**Assignment:** Return the lines beginning at the one that contains "Plafon Ring Mech LED (1069, 974)" and continuing to the end of the entries, including both ends, exactly as written and nothing else.

**Dataset content:**
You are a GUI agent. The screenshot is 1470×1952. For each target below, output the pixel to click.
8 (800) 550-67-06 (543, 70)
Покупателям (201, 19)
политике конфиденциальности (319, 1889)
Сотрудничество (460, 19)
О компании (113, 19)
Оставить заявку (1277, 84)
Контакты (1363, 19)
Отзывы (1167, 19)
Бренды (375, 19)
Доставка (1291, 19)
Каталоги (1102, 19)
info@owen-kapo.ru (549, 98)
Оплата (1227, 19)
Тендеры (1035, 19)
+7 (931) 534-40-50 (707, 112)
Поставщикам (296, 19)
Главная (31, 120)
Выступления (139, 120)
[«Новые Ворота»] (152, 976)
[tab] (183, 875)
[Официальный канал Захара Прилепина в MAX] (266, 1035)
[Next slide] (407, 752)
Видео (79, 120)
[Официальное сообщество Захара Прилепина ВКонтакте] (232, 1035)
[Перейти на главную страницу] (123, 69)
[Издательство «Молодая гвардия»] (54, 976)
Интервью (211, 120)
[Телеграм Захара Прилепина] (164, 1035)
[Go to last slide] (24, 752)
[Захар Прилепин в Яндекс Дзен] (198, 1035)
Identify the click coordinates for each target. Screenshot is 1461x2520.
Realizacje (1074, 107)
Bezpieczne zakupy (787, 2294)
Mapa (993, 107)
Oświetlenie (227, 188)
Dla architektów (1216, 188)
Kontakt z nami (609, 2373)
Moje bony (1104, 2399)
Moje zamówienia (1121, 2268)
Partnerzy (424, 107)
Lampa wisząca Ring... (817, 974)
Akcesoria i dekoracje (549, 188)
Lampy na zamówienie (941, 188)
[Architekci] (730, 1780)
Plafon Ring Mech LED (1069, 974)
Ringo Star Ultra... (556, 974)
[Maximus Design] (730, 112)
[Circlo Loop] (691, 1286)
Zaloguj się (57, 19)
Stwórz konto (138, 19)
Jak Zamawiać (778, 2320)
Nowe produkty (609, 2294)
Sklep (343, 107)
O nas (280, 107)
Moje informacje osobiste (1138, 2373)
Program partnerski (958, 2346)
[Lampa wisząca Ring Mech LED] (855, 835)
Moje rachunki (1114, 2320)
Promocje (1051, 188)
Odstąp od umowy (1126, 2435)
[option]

**Your solution:**
Plafon Ring Mech LED (1069, 974)
Ringo Star Ultra... (556, 974)
[Maximus Design] (730, 112)
[Circlo Loop] (691, 1286)
Zaloguj się (57, 19)
Stwórz konto (138, 19)
Jak Zamawiać (778, 2320)
Nowe produkty (609, 2294)
Sklep (343, 107)
O nas (280, 107)
Moje informacje osobiste (1138, 2373)
Program partnerski (958, 2346)
[Lampa wisząca Ring Mech LED] (855, 835)
Moje rachunki (1114, 2320)
Promocje (1051, 188)
Odstąp od umowy (1126, 2435)
[option]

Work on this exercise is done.